*** Begin section ***

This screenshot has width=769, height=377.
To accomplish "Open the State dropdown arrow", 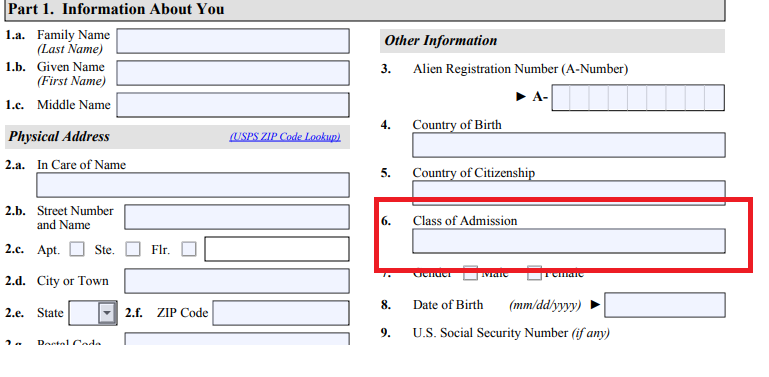I will coord(107,313).
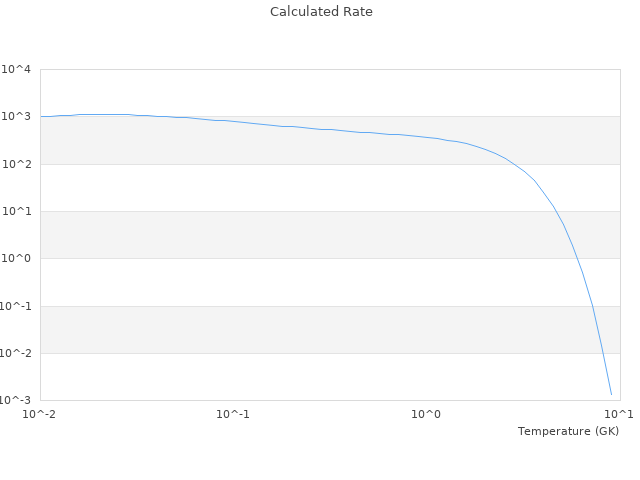Image resolution: width=640 pixels, height=480 pixels.
Task: Click the curve's lowest point at far right
Action: coord(611,394)
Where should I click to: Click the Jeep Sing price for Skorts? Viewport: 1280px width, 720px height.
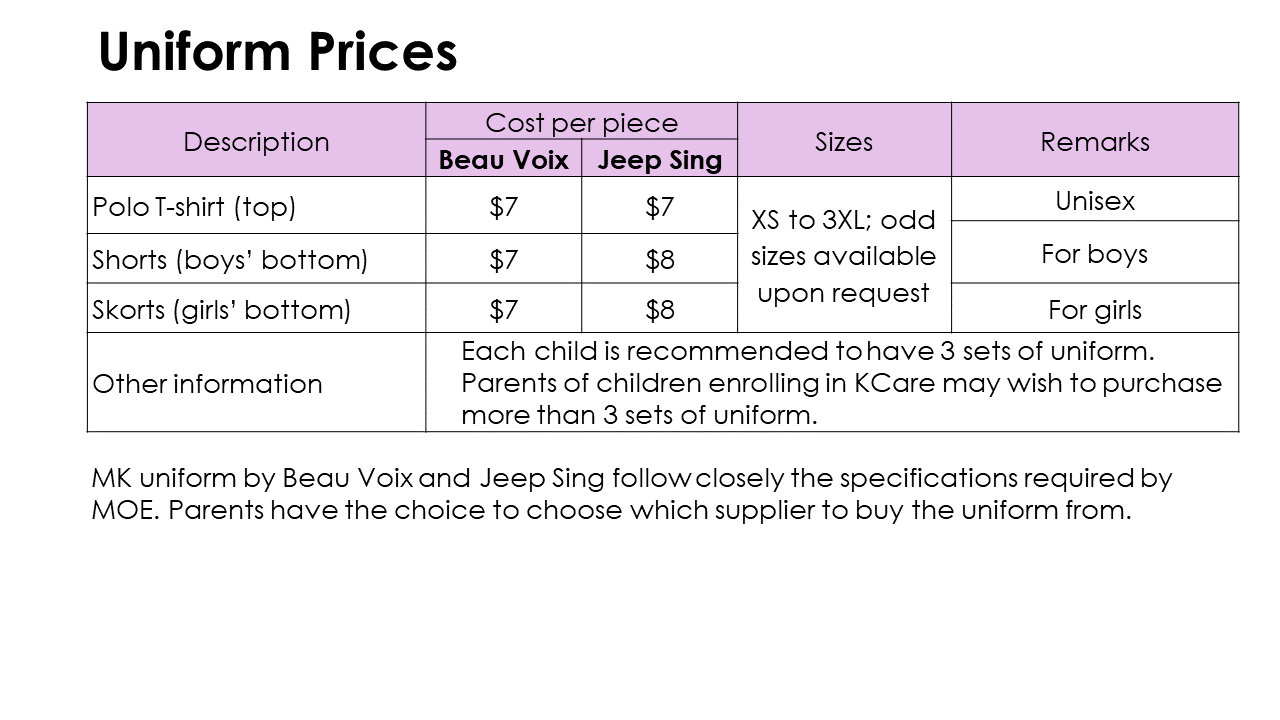659,309
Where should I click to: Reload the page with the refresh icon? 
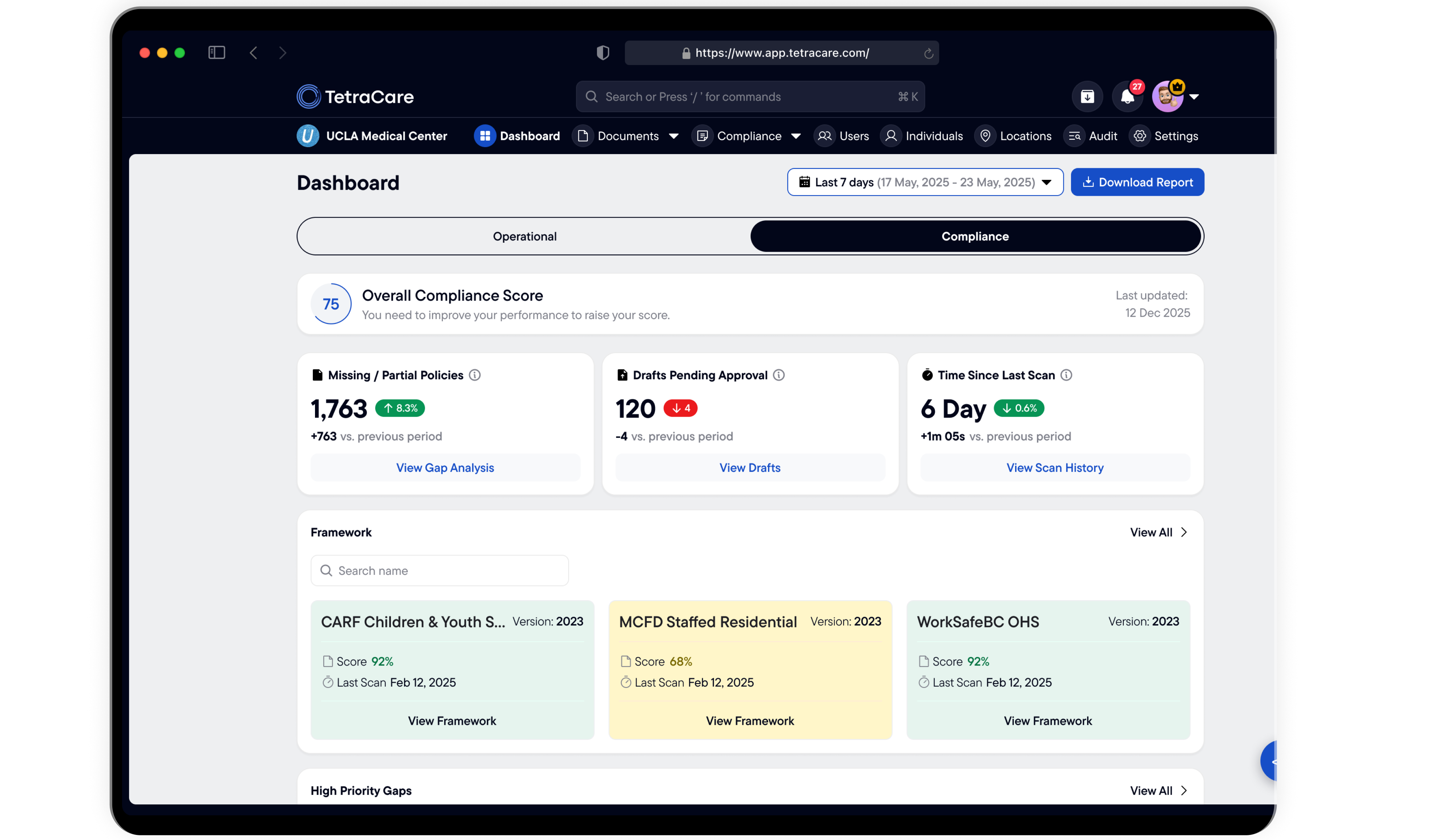[x=928, y=53]
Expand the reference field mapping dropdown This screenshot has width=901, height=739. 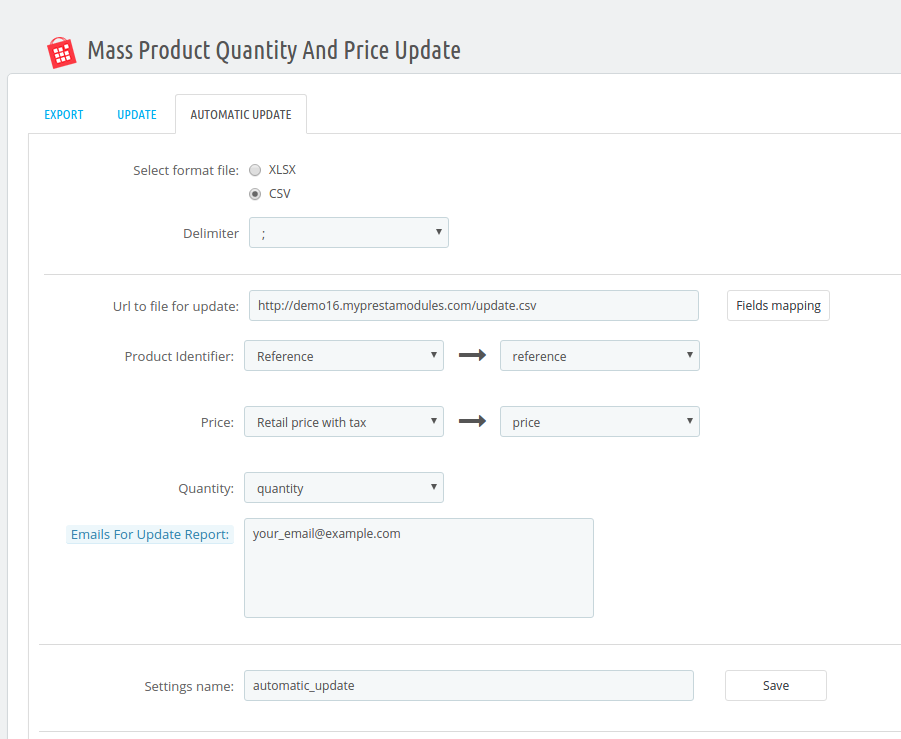tap(600, 356)
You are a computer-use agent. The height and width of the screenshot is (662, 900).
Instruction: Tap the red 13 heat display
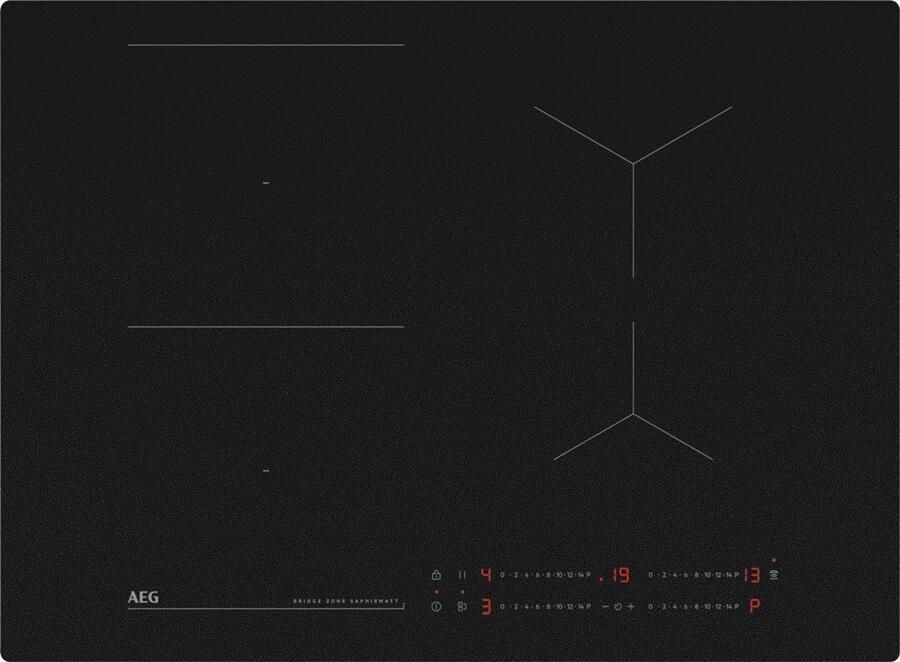752,575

*** End section ***

▶ **Instructions for the task**
If a picture falls within the span, leave it out, and reproduce exactly the lines from the one containing "You are a computer-use" through the end of the material, and no others.

▶ **Worked solution**
You are a computer-use agent. The height and width of the screenshot is (662, 900).
Instruction: Tap the red 13 heat display
752,575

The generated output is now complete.